Objectif –
Pouvez-vous recopier intégralement, sans en modifier un seul mot, l'extrait ci-dessous sur le droit d'asile et l'accueil des migrants ?

Extrait –

Certes, un renforcement des outils de contrôle aux frontières est plus que jamais nécessaire, mais nous vous mettons en garde contre les amalgames, renforcés par les tragiques événements que nous venons de vivre.

Le thème du terrorisme et celui des migrants se télescopent. Cependant, ne cédons pas à l’instrumentalisation de ces deux sujets, trop souvent pratiquée par la droite au pouvoir !

Nous ne pouvons nier que quelques terroristes passent entre les mailles des flux de migrants. Mais faut-il pour autant renoncer à trouver une solution d’accueil pour l’immense majorité des autres ? Rappelons que la quasi-totalité des réfugiés fuient des zones de conflits et de massacres dans le monde, notamment au Proche-Orient : victimes des persécutions que nous connaissons, ils nous demandent l’asile.

D’ailleurs, si les crédits de l’action n° 2, Garantie de l’exercice du droit d’asile, sont en nette progression par rapport à 2015, avec une augmentation de 7,4 %, il faut noter que cette action est sous-dotée depuis plusieurs années et nécessite, à chaque exercice, d’importantes rallonges budgétaires.

Les dotations prévues pour 2016 sont hypothéquées, en raison précisément des conséquences, difficiles à prévoir, de la crise migratoire et de la mise en œuvre des programmes de relocalisation, dans le cadre desquels la France accueillera des demandeurs d’asile supplémentaires ; c’est du moins ce que nous osons espérer.

Concernant l’hébergement, on peut se féliciter de la poursuite de la progression du nombre de places en centres d’accueil de demandeurs d’asile : 3 500 nouvelles places seront créées en 2016 et 2 000 en 2017.

Contenu des données –

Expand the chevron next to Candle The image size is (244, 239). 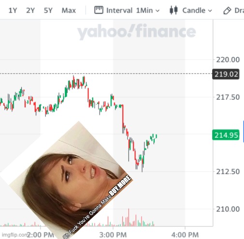pyautogui.click(x=210, y=11)
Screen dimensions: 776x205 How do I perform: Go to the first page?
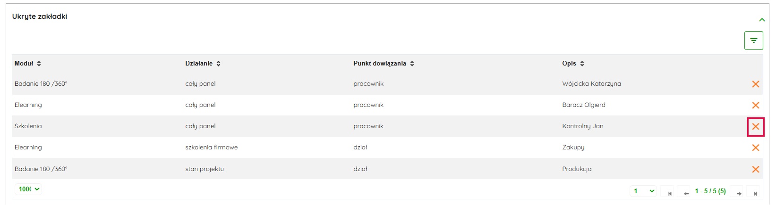[x=669, y=193]
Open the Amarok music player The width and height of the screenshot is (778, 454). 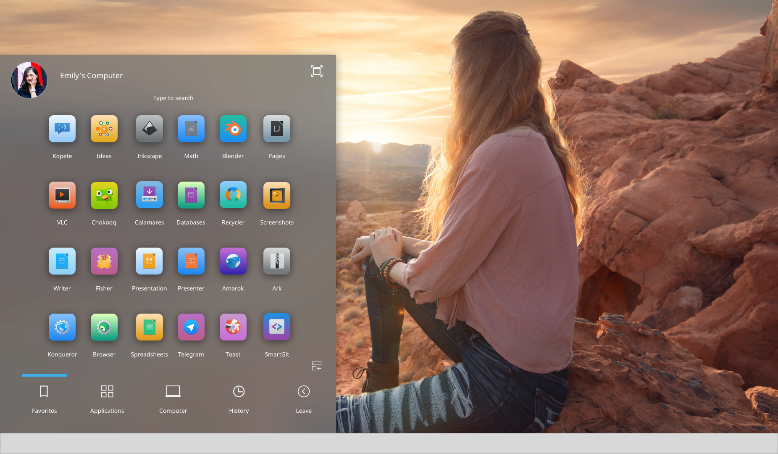233,261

Résultat attendu –
Certes, un renforcement des outils de contrôle aux frontières est plus que jamais nécessaire, mais nous vous mettons en garde contre les amalgames, renforcés par les tragiques événements que nous venons de vivre.

Le thème du terrorisme et celui des migrants se télescopent. Cependant, ne cédons pas à l’instrumentalisation de ces deux sujets, trop souvent pratiquée par la droite au pouvoir !

Nous ne pouvons nier que quelques terroristes passent entre les mailles des flux de migrants. Mais faut-il pour autant renoncer à trouver une solution d’accueil pour l’immense majorité des autres ? Rappelons que la quasi-totalité des réfugiés fuient des zones de conflits et de massacres dans le monde, notamment au Proche-Orient : victimes des persécutions que nous connaissons, ils nous demandent l’asile.

D’ailleurs, si les crédits de l’action n° 2, Garantie de l’exercice du droit d’asile, sont en nette progression par rapport à 2015, avec une augmentation de 7,4 %, il faut noter que cette action est sous-dotée depuis plusieurs années et nécessite, à chaque exercice, d’importantes rallonges budgétaires.

Les dotations prévues pour 2016 sont hypothéquées, en raison précisément des conséquences, difficiles à prévoir, de la crise migratoire et de la mise en œuvre des programmes de relocalisation, dans le cadre desquels la France accueillera des demandeurs d’asile supplémentaires ; c’est du moins ce que nous osons espérer.

Concernant l’hébergement, on peut se féliciter de la poursuite de la progression du nombre de places en centres d’accueil de demandeurs d’asile : 3 500 nouvelles places seront créées en 2016 et 2 000 en 2017.